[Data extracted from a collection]
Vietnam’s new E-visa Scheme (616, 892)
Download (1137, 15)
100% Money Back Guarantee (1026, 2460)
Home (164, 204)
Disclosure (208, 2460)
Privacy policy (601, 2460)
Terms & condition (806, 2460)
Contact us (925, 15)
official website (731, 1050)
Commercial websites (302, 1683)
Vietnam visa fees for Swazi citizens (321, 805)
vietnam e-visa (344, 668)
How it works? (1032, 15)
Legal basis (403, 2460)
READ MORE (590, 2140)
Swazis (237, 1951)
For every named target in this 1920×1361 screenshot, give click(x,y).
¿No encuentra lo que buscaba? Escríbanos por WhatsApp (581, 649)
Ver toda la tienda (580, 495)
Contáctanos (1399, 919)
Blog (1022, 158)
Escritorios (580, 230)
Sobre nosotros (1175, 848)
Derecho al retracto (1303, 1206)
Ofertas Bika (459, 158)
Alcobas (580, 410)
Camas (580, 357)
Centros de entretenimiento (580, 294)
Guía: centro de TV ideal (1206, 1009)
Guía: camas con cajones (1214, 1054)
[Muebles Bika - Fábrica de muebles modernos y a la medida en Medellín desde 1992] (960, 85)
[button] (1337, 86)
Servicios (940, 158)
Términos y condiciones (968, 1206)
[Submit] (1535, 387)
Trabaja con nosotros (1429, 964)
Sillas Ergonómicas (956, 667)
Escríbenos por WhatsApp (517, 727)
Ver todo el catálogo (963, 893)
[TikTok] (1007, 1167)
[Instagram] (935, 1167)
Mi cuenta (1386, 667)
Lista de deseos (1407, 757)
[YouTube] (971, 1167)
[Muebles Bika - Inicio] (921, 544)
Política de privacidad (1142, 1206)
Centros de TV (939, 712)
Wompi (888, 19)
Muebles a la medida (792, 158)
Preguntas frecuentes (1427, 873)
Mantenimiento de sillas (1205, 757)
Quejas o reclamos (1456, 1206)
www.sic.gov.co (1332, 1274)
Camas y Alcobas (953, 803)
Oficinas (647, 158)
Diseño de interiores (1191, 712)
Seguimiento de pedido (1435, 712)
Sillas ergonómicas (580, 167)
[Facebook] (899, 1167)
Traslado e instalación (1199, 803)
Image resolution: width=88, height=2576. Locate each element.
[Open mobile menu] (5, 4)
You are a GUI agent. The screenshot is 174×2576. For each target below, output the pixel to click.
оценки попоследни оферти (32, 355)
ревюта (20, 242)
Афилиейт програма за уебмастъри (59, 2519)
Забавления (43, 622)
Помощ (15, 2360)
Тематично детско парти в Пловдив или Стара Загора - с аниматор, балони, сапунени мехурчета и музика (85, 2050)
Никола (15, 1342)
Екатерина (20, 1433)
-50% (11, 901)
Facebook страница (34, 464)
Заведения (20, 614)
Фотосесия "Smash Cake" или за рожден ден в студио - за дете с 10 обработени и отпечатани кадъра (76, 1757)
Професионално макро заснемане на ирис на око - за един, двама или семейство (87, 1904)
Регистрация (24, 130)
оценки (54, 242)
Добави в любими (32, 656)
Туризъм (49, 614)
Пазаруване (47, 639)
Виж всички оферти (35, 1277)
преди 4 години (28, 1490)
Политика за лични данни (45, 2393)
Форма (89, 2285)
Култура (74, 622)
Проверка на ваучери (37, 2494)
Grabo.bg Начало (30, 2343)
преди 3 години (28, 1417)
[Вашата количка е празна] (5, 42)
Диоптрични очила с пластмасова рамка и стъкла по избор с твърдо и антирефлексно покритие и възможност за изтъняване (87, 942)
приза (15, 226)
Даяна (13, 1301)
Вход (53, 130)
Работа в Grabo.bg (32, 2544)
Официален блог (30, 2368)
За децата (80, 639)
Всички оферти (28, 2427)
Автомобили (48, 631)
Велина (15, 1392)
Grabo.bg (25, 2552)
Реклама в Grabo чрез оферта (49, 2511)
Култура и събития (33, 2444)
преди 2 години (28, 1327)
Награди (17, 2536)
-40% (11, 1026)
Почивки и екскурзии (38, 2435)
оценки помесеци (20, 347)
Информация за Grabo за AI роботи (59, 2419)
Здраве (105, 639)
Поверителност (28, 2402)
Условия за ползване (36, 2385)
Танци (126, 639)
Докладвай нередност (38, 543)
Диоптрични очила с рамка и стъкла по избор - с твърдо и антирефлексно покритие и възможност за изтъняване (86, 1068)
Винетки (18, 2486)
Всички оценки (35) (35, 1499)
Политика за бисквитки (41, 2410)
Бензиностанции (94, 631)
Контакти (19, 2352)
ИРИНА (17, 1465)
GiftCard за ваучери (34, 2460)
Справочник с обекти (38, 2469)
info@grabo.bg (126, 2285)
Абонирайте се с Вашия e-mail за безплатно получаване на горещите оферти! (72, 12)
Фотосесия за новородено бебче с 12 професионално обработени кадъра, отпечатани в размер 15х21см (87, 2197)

### EXERCISE GOAL
Retype only the lines above between the line with "[Вашата количка е празна] (5, 42)" and the line with "Докладвай нередност (38, 543)", counting those two lines as well, and keep every character as it is.

### RESPONSE TO THIS EXERCISE
[Вашата количка е празна] (5, 42)
Диоптрични очила с пластмасова рамка и стъкла по избор с твърдо и антирефлексно покритие и възможност за изтъняване (87, 942)
приза (15, 226)
Даяна (13, 1301)
Вход (53, 130)
Работа в Grabo.bg (32, 2544)
Официален блог (30, 2368)
За децата (80, 639)
Всички оферти (28, 2427)
Автомобили (48, 631)
Велина (15, 1392)
Grabo.bg (25, 2552)
Реклама в Grabo чрез оферта (49, 2511)
Култура и събития (33, 2444)
преди 2 години (28, 1327)
Награди (17, 2536)
-40% (11, 1026)
Почивки и екскурзии (38, 2435)
оценки помесеци (20, 347)
Информация за Grabo за AI роботи (59, 2419)
Здраве (105, 639)
Поверителност (28, 2402)
Условия за ползване (36, 2385)
Танци (126, 639)
Докладвай нередност (38, 543)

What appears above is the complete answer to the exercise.